PP-734: Ability to release limited resources when a job is suspended


#21

@arungrover typing the various attribute names made me pay more attention to them…I have a few naming suggestions for you to consider.
For res_released_on_susp, reservations are often referred to as res or resv (when spoken it is hard to hear the V) so to make it clear it is resources and not reservations how about resc_released_on_susp, resources_released_on_susp, or resources_released_on_suspend (granted that might be a bit long)

And I think you should add an “s” to resource_released_list to make it “resources_released_list”. Then it will more closely match/associate with “resources_released”. You could do the same with “res_released_on_susp” (e.g. resources_released_on_*) and make a matched set.


#22

Isn’t what you’re describing just how other attributes work? If they are set to the default value they are printed out. If they are unset they behave as if they were set to the default but don’t get printed out. For example, mail_from is “set” to adm whether or not it you see it in Qmgr: “p s” or not:

smgoosen@linux-gnn7:~> qmgr
Max open servers: 49
Qmgr: p s

set server scheduling = True
set server default_queue = workq
set server log_events = 511
set server mail_from = adm <---------------------
set server query_other_jobs = True
set server resources_default.ncpus = 1
set server default_chunk.ncpus = 1

smgoosen@linux-gnn7:~> qsub -l select=1 -W sandbox=private -M smgoosen@linux-gnn7 pbs.script
5.linux-gnn7
smgoosen@linux-gnn7:~> su -
Password:
linux-gnn7:~ #
linux-gnn7:~ # qdel 5
linux-gnn7:~ # logout
You have mail in /var/spool/mail/smgoosen
smgoosen@linux-gnn7:~> mail
Heirloom mailx version 12.2 01/07/07. Type ? for help.
"/var/spool/mail/smgoosen": 1 message 1 new
N 1 adm@linux-gnn7.sit Thu Apr 27 14:32 16/571 PBS JOB 5.linux-gnn7
? q

smgoosen@linux-gnn7:~> su -
Password:
linux-gnn7:~ # qmgr
Max open servers: 49
Qmgr: u s mail_from
Qmgr: p s

set server scheduling = True
set server default_queue = workq
set server log_events = 511 <-------------- mail_from no longer printed out
set server query_other_jobs = True
set server resources_default.ncpus = 1
set server default_chunk.ncpus = 1

smgoosen@linux-gnn7:~> qsub -l select=1 -W sandbox=private -M smgoosen@linux-gnn7 pbs.script
6.linux-gnn7
smgoosen@linux-gnn7:~> su -
Password:
linux-gnn7:~ # qdel 6
linux-gnn7:~ # logout
smgoosen@linux-gnn7:~> mail
Heirloom mailx version 12.2 01/07/07. Type ? for help.

→ **SOURCE DATA**:
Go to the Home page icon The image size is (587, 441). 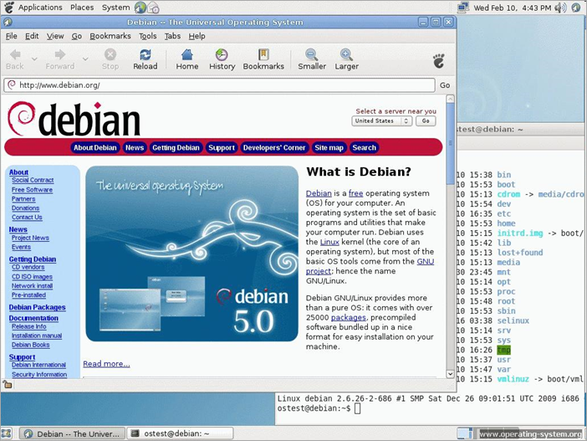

→ **PROBLEMS TO WORK ON**:
[A] In the forum thread, rename "matched set" to "consistent set" in everything from "And I think" down to "a matched set.".
[B] Does the forum thread agree with each statement below? Answer yes or no for each, and quote the deciding words.
(i) After mail_from is unset, "p s" still prints it.
(ii) The first post suggests adding an "s" to resource_released_list.
(iii) The server's default queue is shown as workq.
[C] According to the forum thread, what are reservations often referred to as?

→ **SOLUTIONS TO EACH TASK**:
[A]
And I think you should add an “s” to resource_released_list to make it “resources_released_list”. Then it will more closely match/associate with “resources_released”. You could do the same with “res_released_on_susp” (e.g. resources_released_on_*) and make a consistent set.

[B]
(i) No: "mail_from no longer printed out"
(ii) Yes: "And I think you should add an “s” to resource_released_list to make it “resources_released_list”."
(iii) Yes: "set server default_queue = workq"

[C] Res or resv.